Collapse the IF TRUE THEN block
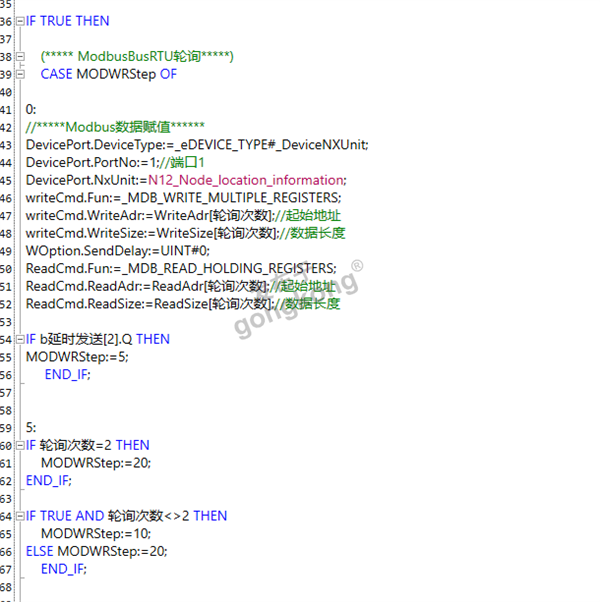Viewport: 600px width, 602px height. pos(20,21)
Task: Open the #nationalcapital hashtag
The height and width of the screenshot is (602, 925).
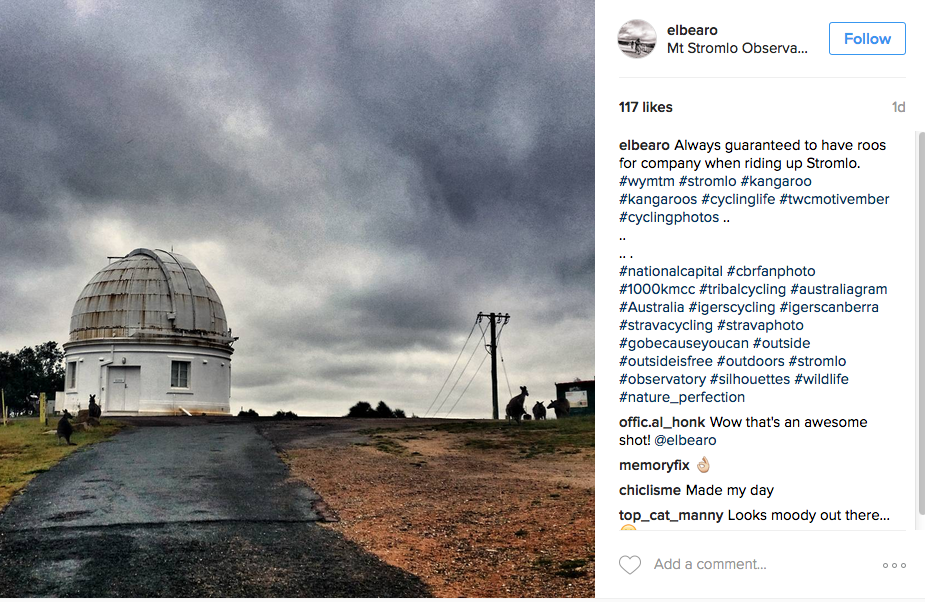Action: pyautogui.click(x=670, y=271)
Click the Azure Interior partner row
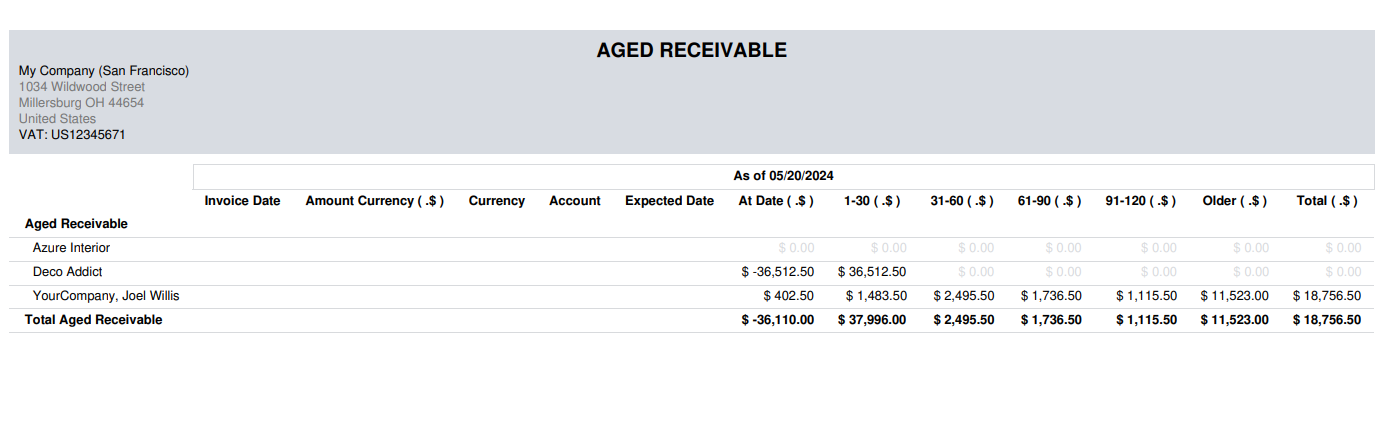 point(71,248)
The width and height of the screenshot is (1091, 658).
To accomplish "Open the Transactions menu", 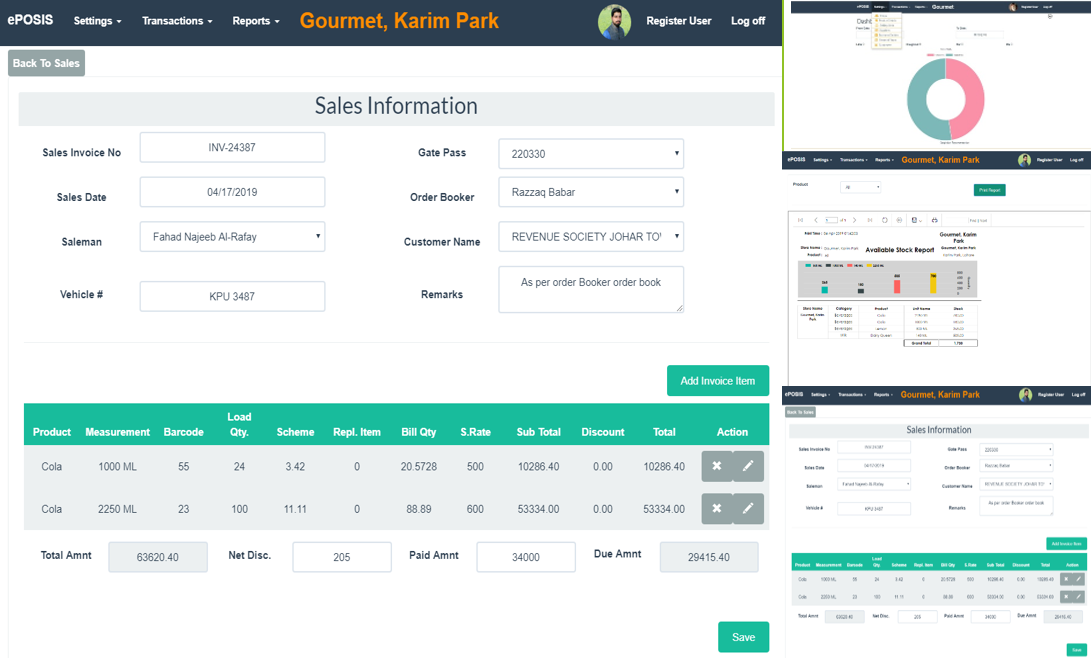I will tap(177, 21).
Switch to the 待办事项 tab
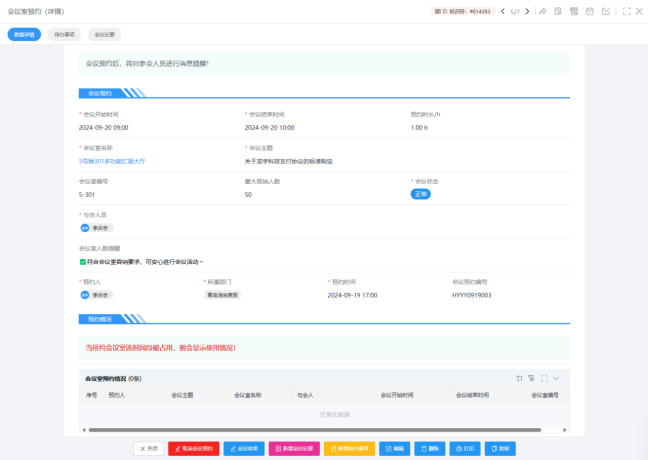The image size is (648, 460). (x=64, y=34)
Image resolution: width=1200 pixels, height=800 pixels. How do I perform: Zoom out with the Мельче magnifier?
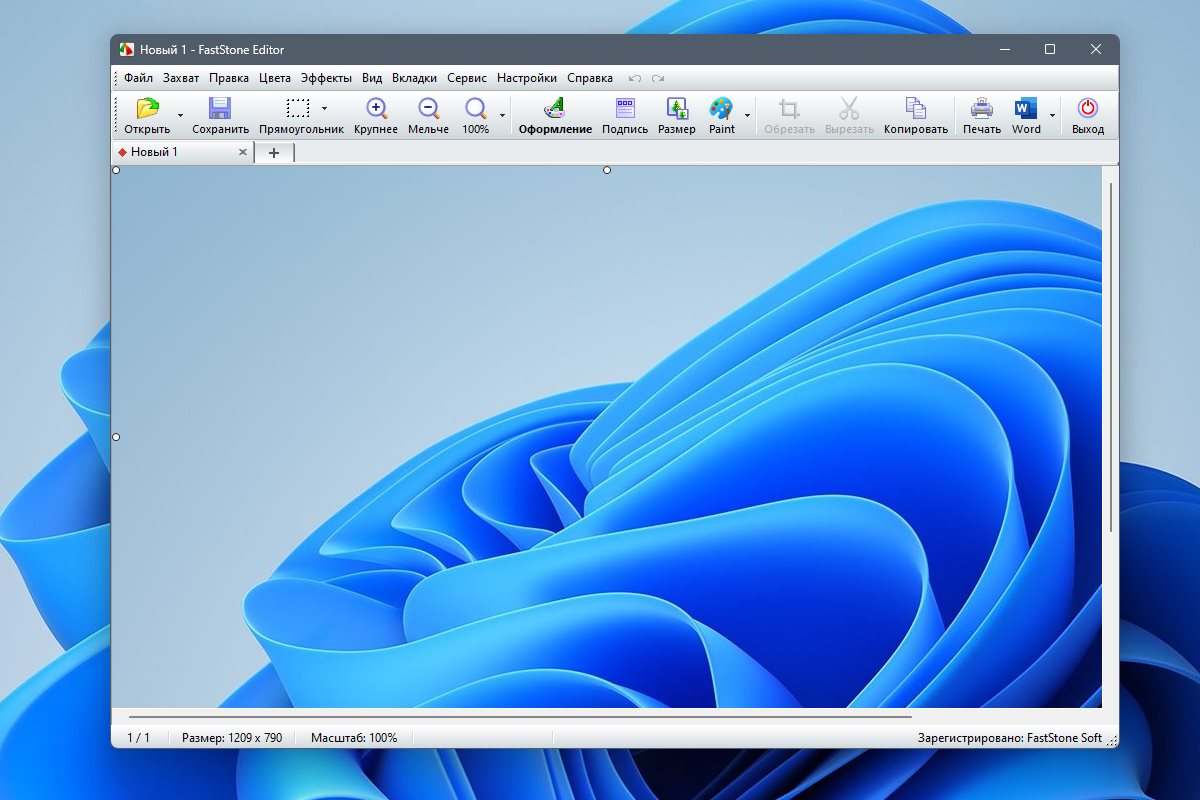click(428, 116)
______
WHAT IS EXPECTED –
Reproduce the lines of the listing exactly, starting at the one that contains "Switch to the 待办事项 tab" and continuing through the final line, but leave out the pictures.

RESPONSE FOR THIS EXERCISE –
Switch to the 待办事项 tab
The image size is (648, 460). (x=64, y=34)
Image resolution: width=1200 pixels, height=800 pixels. How do I perform: Zoom out with the Мельче magnifier?
click(428, 116)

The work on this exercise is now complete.